■ **Work request**:
When the line with "Click the star in the Classic performance row" turns up below, begin repeating exactly, and carry on through the line with "Change default app for E-mail Message"; no pictures go into the copy.

■ **Data extract**:
--- START ---

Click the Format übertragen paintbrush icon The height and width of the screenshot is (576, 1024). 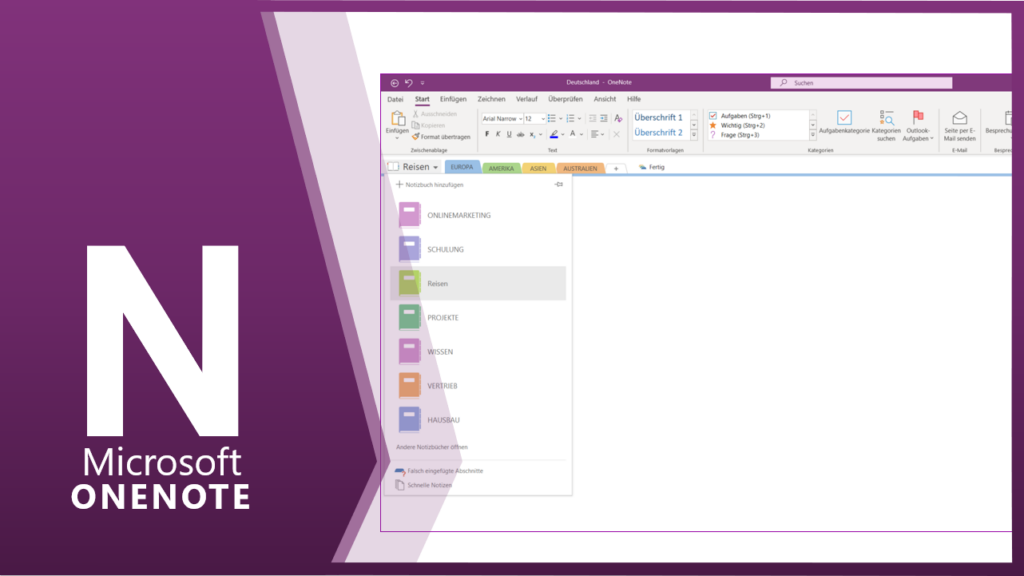point(416,137)
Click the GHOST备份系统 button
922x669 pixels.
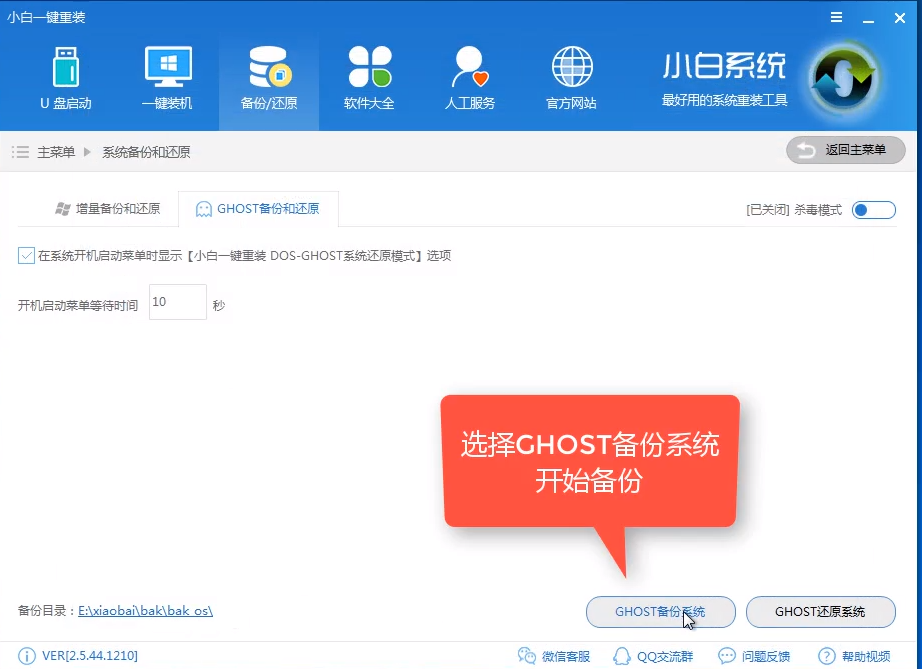pos(660,612)
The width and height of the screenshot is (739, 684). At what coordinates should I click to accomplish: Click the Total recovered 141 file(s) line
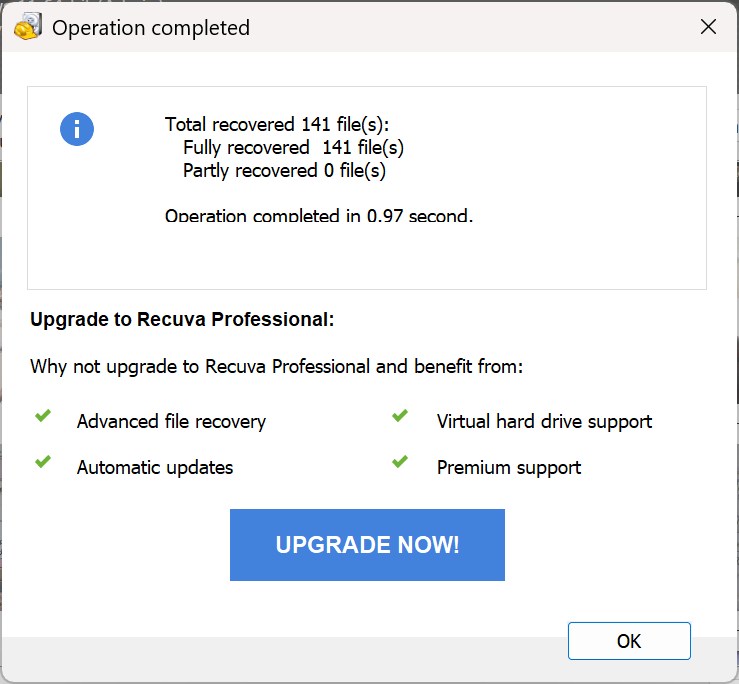click(x=277, y=125)
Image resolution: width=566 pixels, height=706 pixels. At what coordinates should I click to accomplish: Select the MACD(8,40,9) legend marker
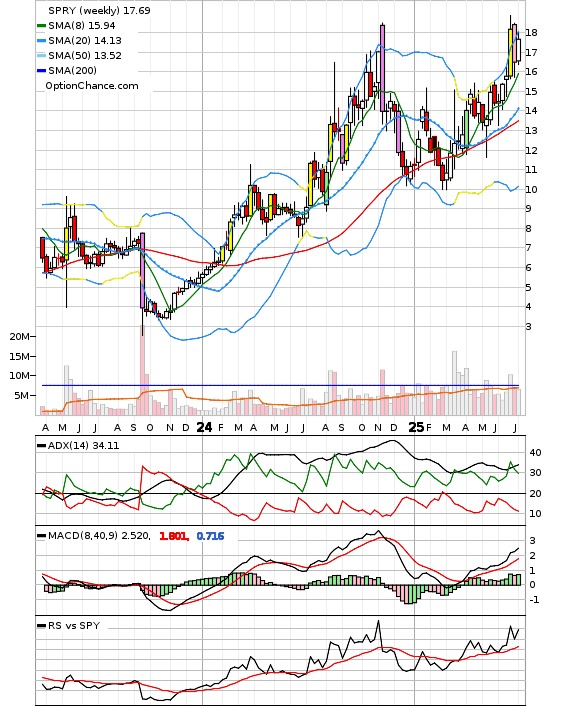41,535
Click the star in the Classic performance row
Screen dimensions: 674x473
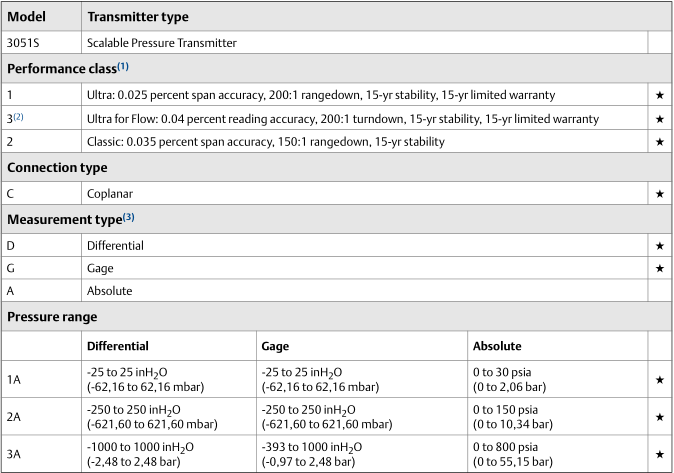click(x=659, y=143)
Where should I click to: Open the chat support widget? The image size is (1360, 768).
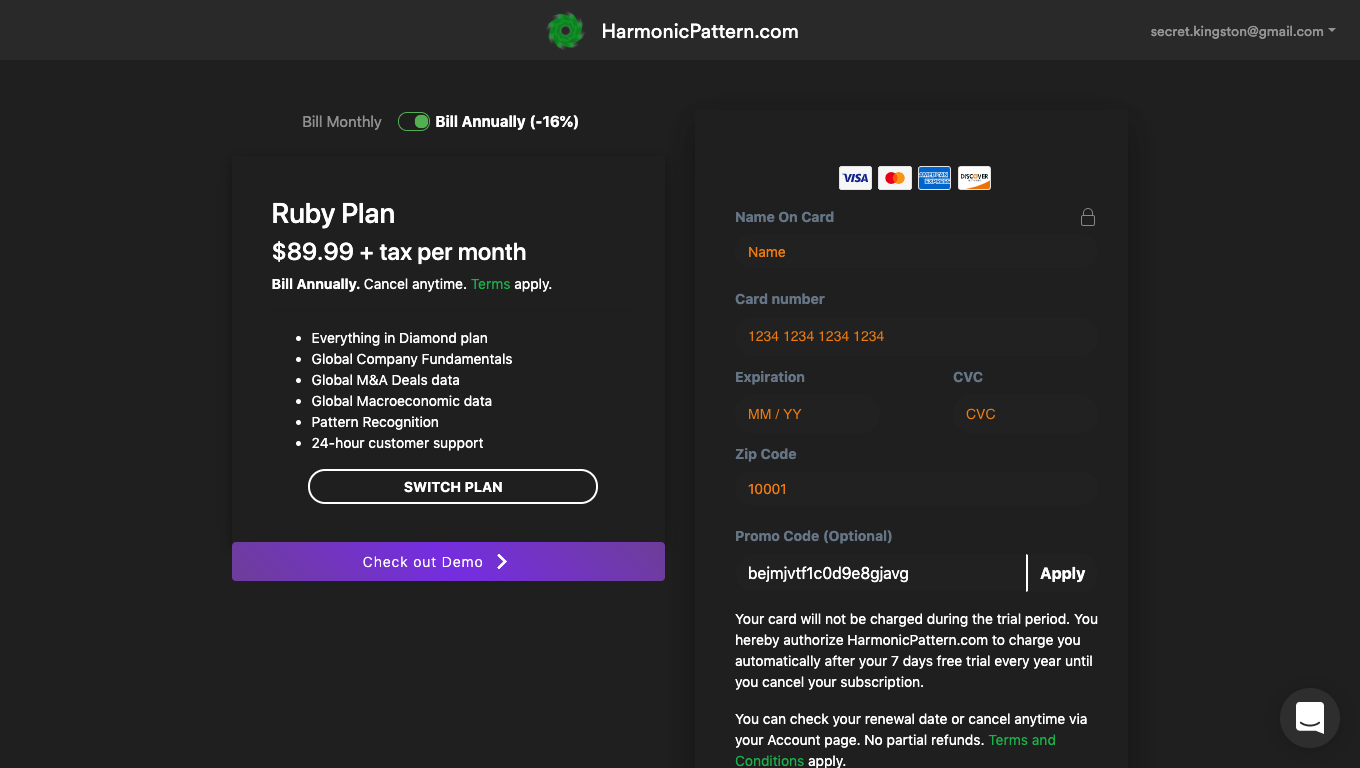(1309, 718)
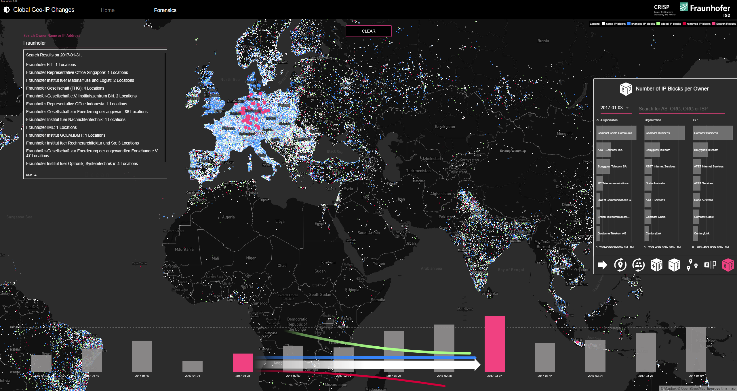Click the cube icon beside Number of IP Blocks title

(626, 88)
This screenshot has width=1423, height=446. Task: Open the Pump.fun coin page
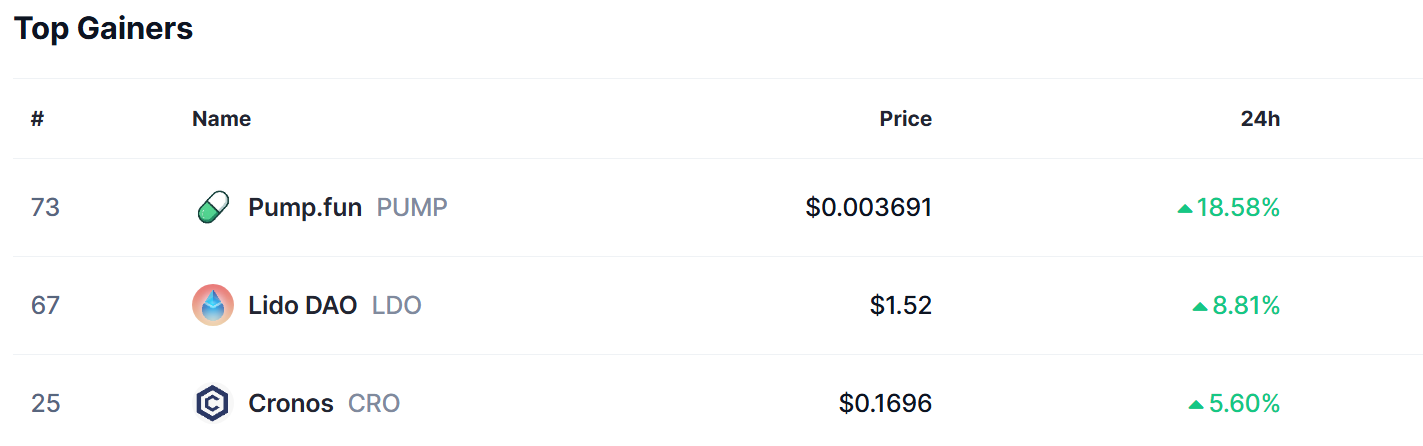pyautogui.click(x=305, y=208)

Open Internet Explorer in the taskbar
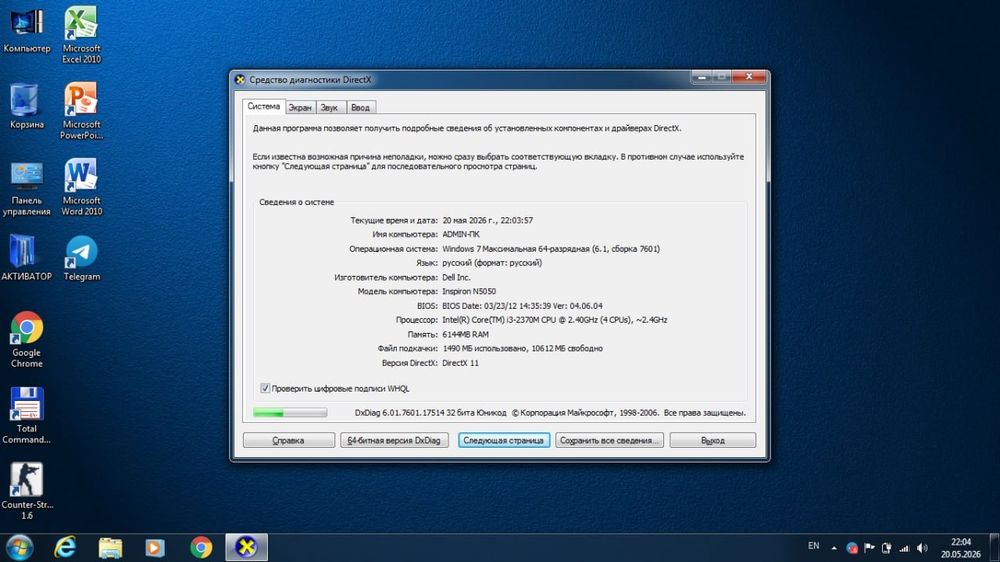[65, 547]
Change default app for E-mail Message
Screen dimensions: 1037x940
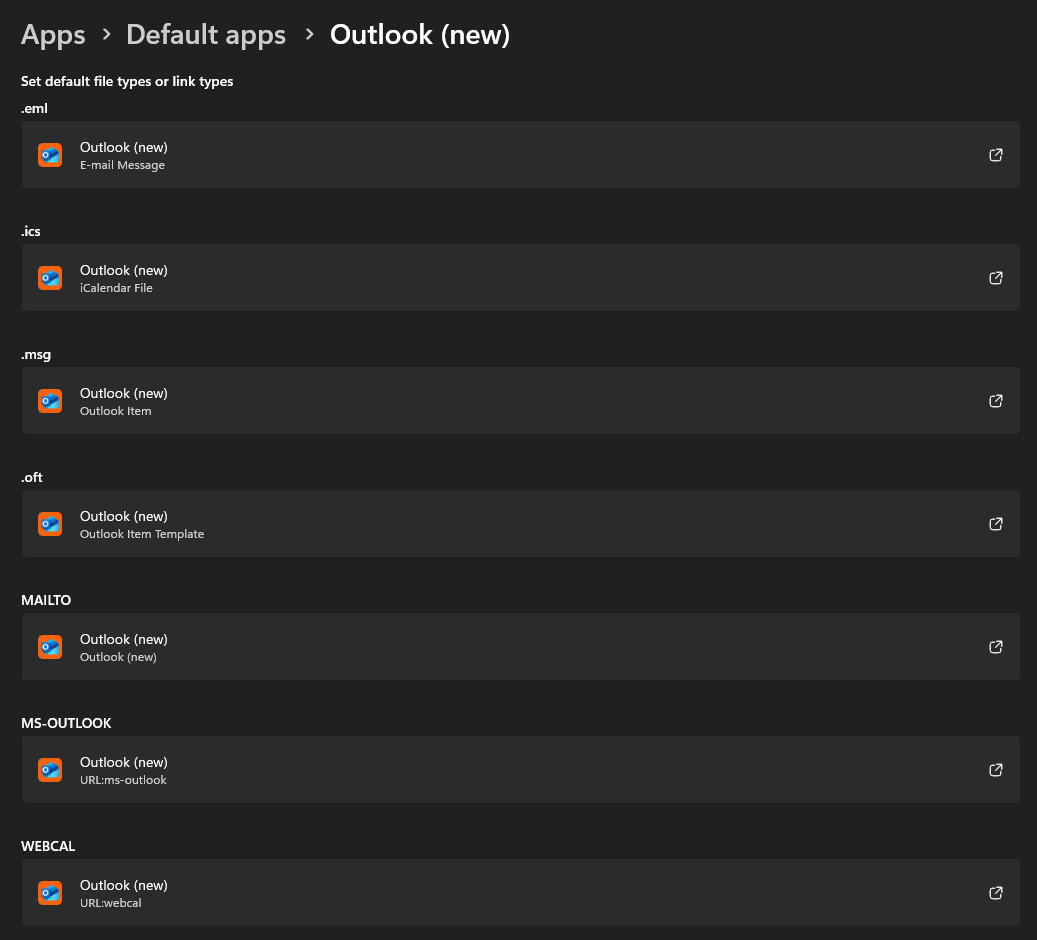520,155
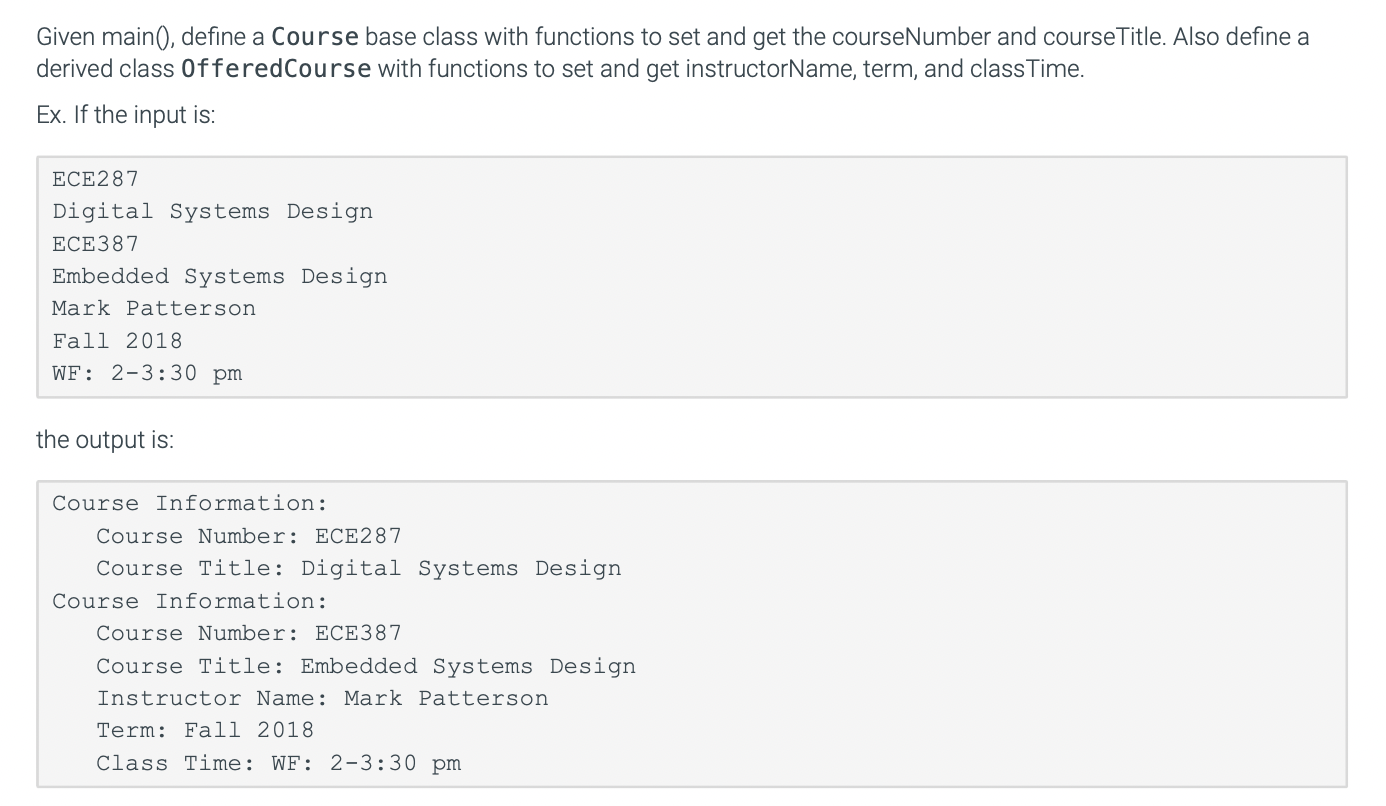Viewport: 1386px width, 806px height.
Task: Click 'Course Number: ECE387' output line
Action: point(249,633)
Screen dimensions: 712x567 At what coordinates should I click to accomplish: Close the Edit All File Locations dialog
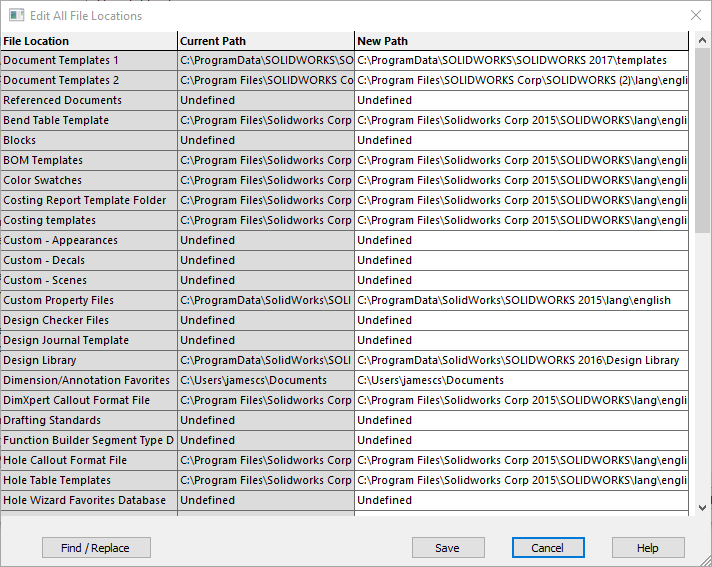(696, 15)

--- END ---

■ **Exercise output**:
Click the star in the Classic performance row
Screen dimensions: 674x473
click(x=659, y=143)
Where should I click to: Open the chat support widget? The image size is (1360, 768).
(1309, 718)
Click the cube icon beside Number of IP Blocks title

(626, 88)
This screenshot has width=1423, height=446. Task: Open the Pump.fun coin page
pyautogui.click(x=305, y=208)

Open Internet Explorer in the taskbar
[65, 547]
Change default app for E-mail Message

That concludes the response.